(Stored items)
*** Begin section ***
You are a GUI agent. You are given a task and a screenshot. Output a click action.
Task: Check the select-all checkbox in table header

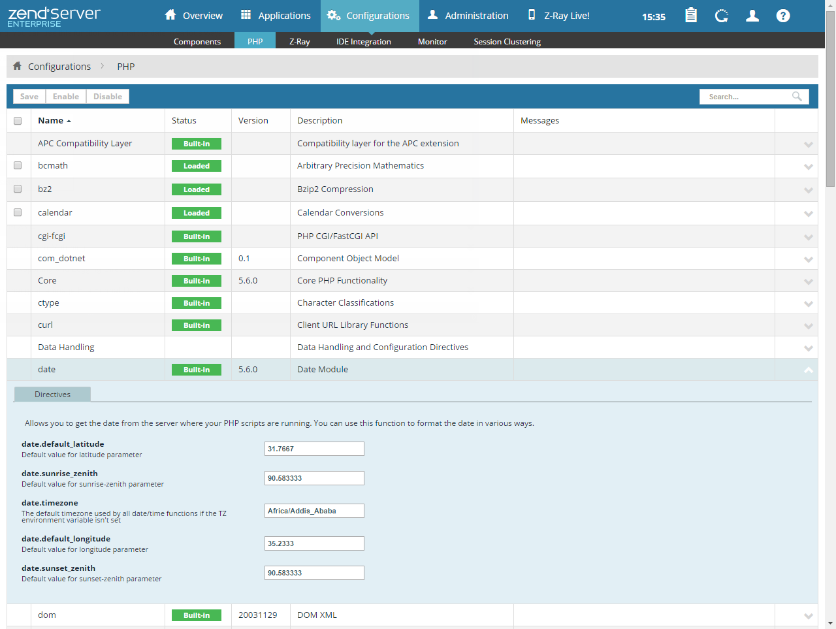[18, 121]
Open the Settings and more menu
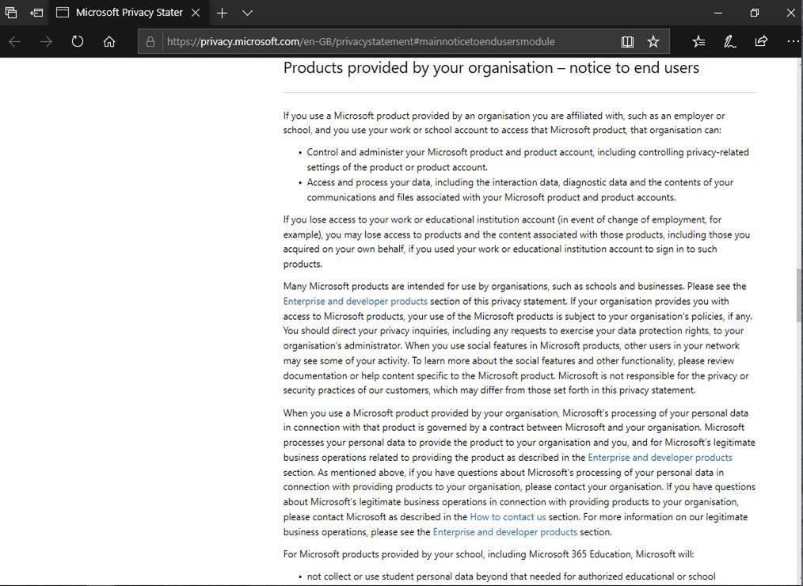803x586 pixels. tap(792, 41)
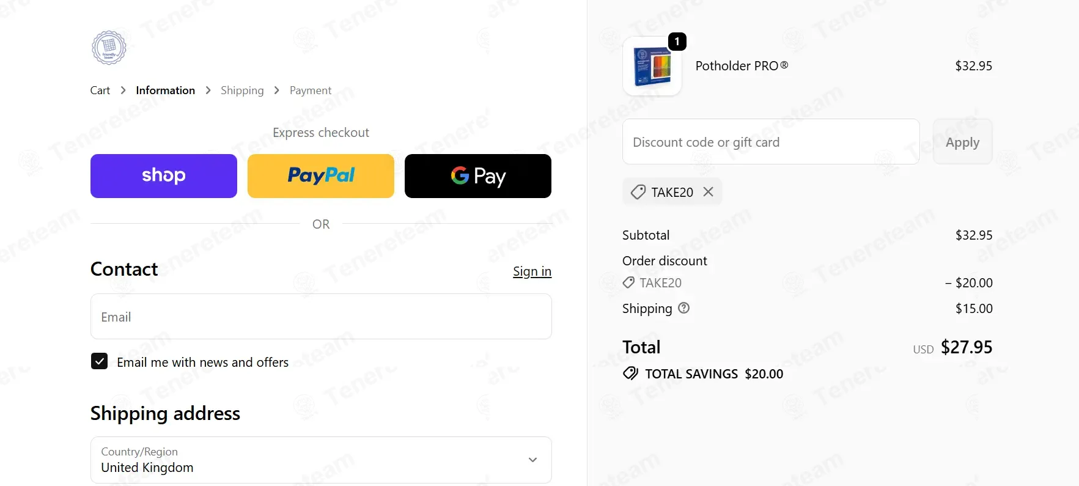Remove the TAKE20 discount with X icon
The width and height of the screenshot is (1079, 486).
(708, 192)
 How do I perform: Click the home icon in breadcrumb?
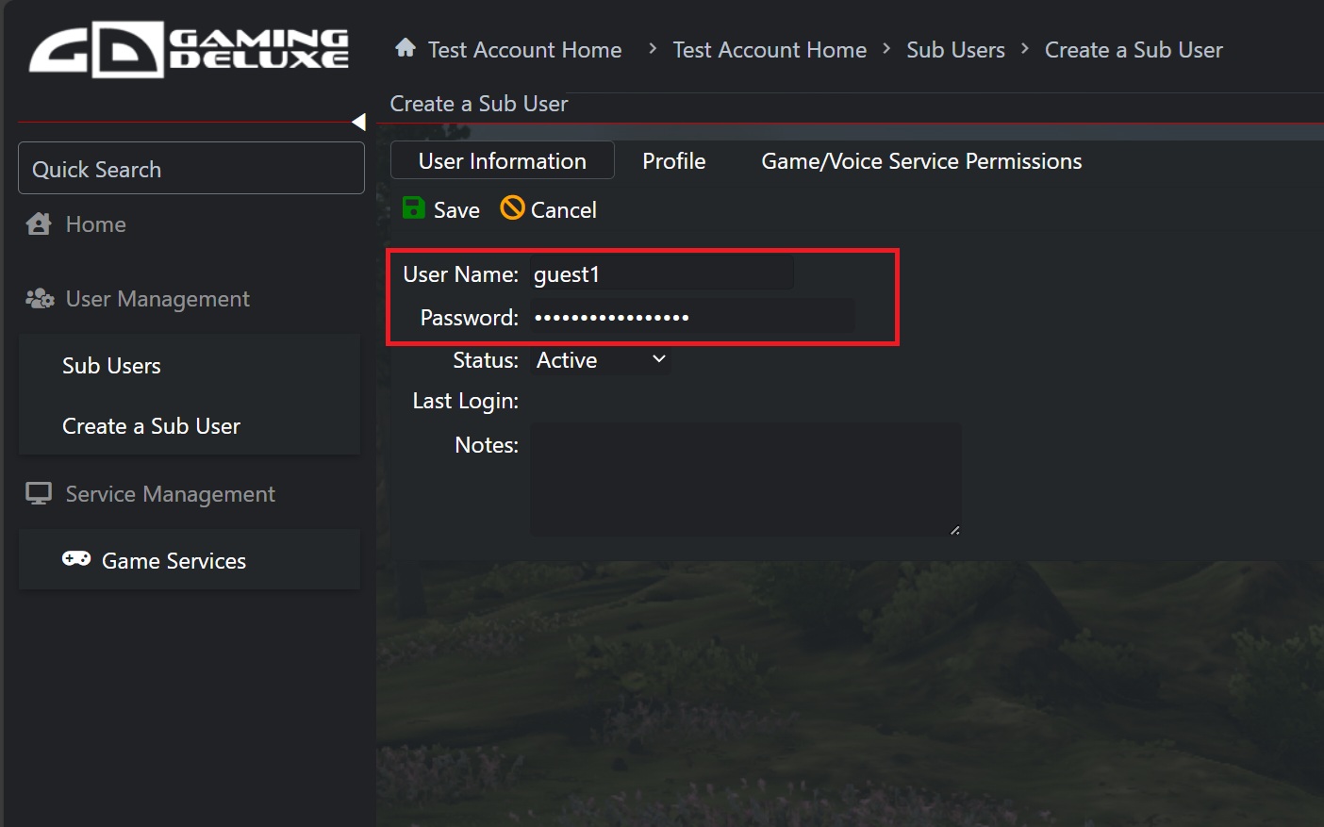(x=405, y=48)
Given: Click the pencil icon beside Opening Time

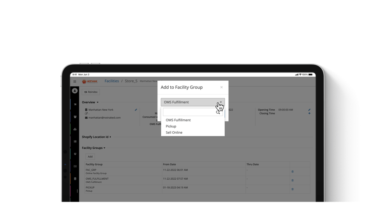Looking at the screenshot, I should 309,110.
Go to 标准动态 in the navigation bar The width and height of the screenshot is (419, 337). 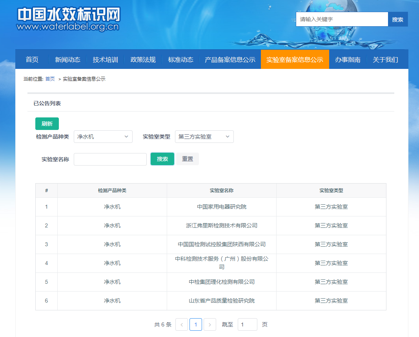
*** End section ***
- [Exercise brief]:
Each entry above must be restated word for word; the pictures stay out of the copy.

- [Written response]:
You are a GUI agent. You are given a task and a screenshot. Output a click action.
Task: Check the select-all checkbox in table header

[18, 121]
Open the Settings and more menu
803x586 pixels. tap(792, 41)
Remove the TAKE20 discount with X icon
The width and height of the screenshot is (1079, 486).
(708, 192)
 How do I perform: Click the home icon in breadcrumb?
(x=405, y=48)
Given: Click the pencil icon beside Opening Time

Looking at the screenshot, I should 309,110.
Go to 标准动态 in the navigation bar The width and height of the screenshot is (419, 337). 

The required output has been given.